Local linear estimator is a popularly used method to estimate the non-parametric regression functions, and many methods have been derived to estimate the smoothing parameter, or the bandwidth in this case. In this article, we propose an information criterion-based bandwidth selection method, with the degrees of freedom originally derived for non-parametric inferences. Unlike the plug-in method, the new method does not require preliminary parameters to be chosen in advance, and is computationally efficient compared to the cross-validation (CV) method.
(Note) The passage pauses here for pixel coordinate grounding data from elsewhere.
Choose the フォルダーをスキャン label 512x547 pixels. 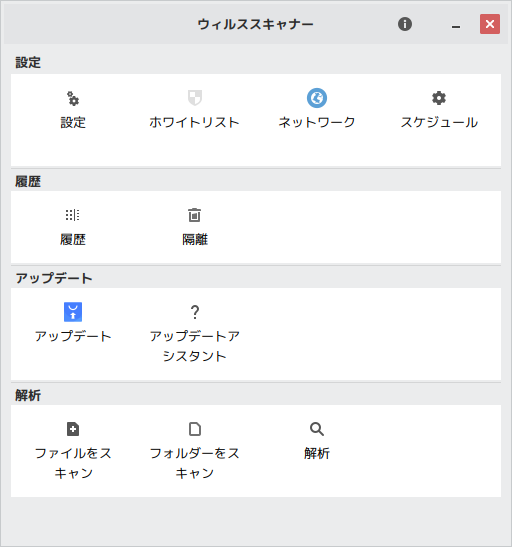[x=195, y=463]

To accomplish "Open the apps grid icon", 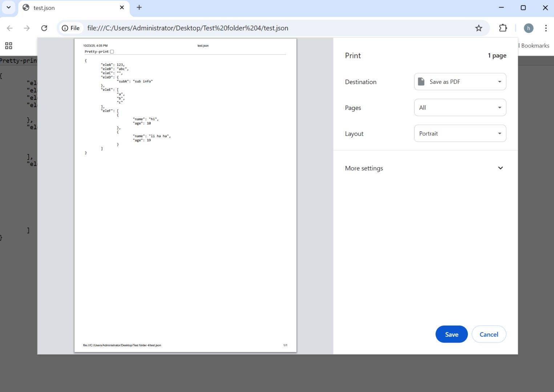I will click(9, 45).
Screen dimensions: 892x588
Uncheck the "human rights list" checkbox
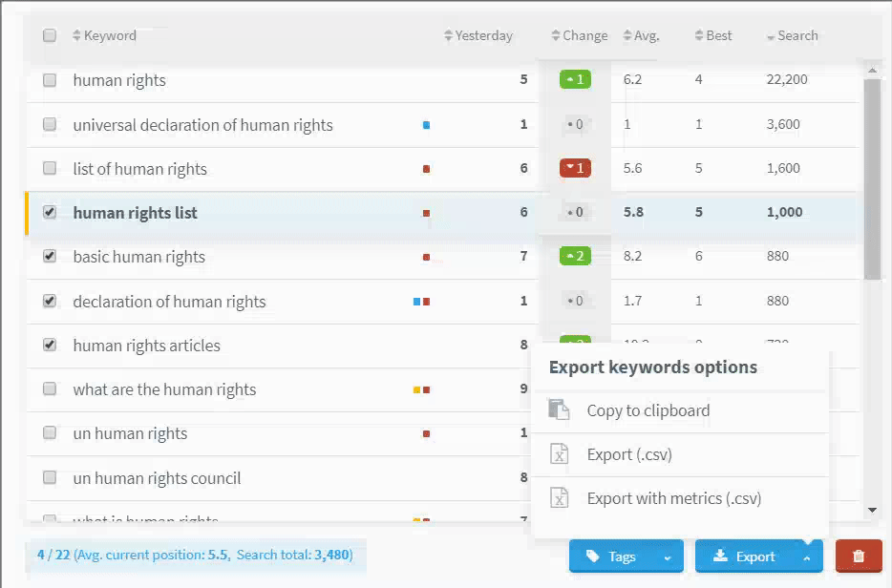[x=49, y=212]

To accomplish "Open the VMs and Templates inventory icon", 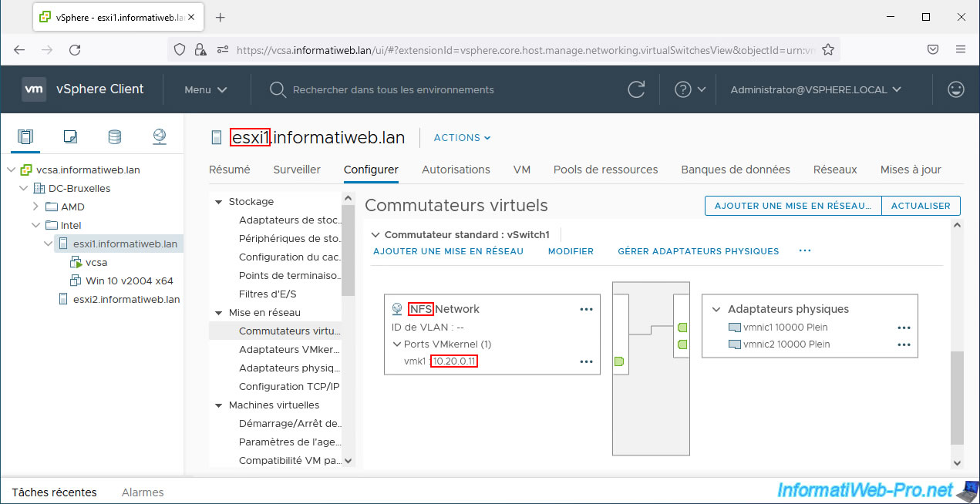I will click(70, 137).
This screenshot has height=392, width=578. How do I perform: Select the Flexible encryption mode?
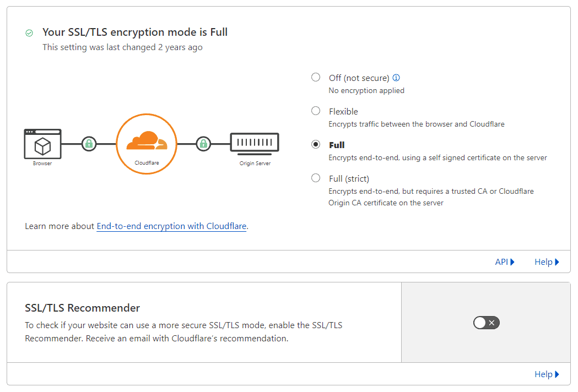(x=315, y=111)
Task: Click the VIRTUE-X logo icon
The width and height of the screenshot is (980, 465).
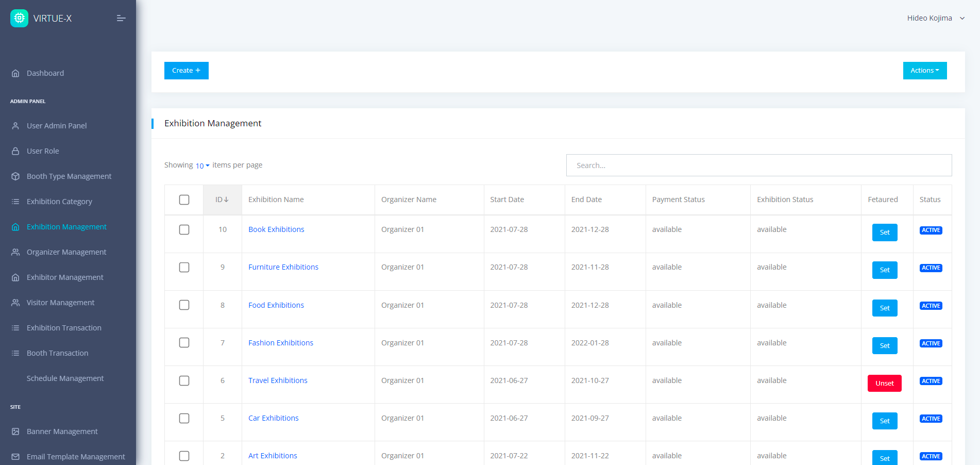Action: point(20,18)
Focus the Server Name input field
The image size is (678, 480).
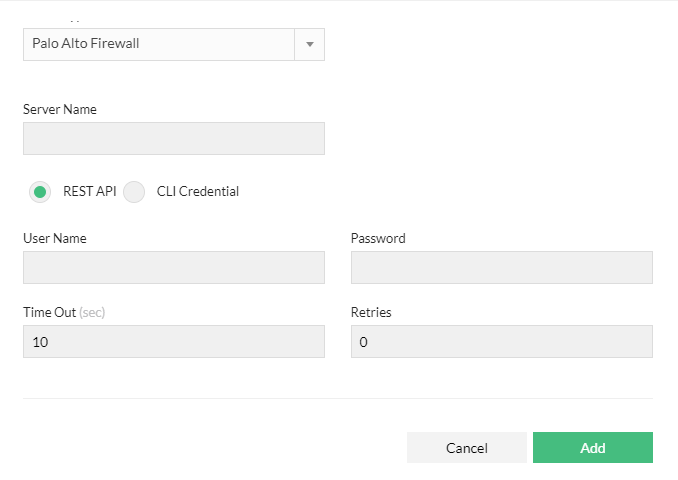point(174,139)
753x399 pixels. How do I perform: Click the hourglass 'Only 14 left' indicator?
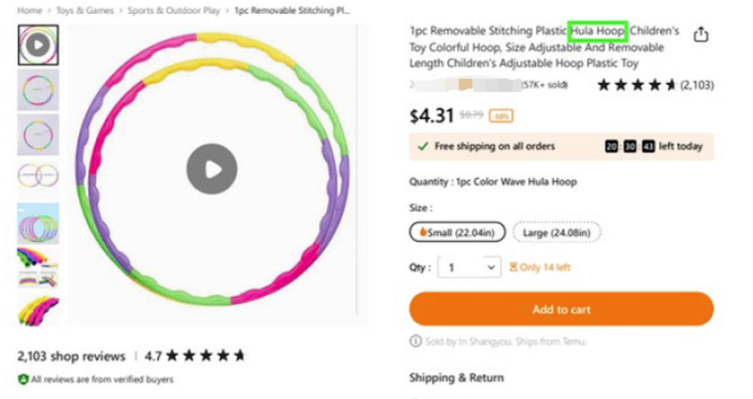pos(540,267)
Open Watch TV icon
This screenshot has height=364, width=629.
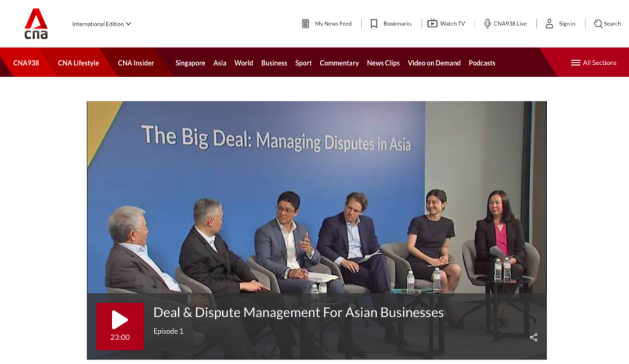(x=432, y=24)
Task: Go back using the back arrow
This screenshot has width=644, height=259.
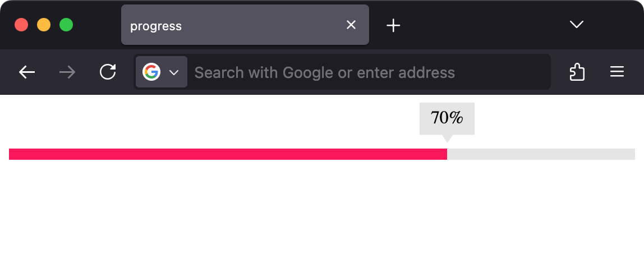Action: coord(27,72)
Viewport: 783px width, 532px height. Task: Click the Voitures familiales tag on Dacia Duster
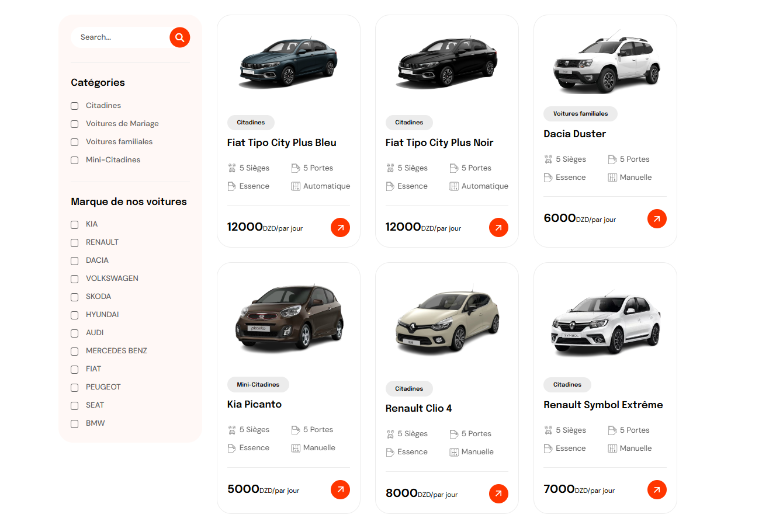pyautogui.click(x=580, y=114)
Numerical study shows that the new method performs better or comparable to existing plug-in method or CV method in terms of the estimation of the mean functions, and has lower variability than CV selectors. Real data applications are also provided to illustrate the effectiveness of the new method.
机译:局部线性估计器是一种普遍使用的估计非参数回归函数的方法,并且已经推导了许多方法来估计平滑参数或这种情况下的带宽。在本文中,我们提出了一种基于信息准则的带宽选择方法,其自由度最初是针对非参数推论得出的。与插入方法不同,新方法不需要预先选择初步参数,并且与交叉验证(CV)方法相比,计算效率很高。数值研究表明,新方法在估计均值函数方面表现优于或优于现有的插件方法或CV方法,并且变异性低于CV选择器。还提供了实际数据应用程序来说明新方法的有效性。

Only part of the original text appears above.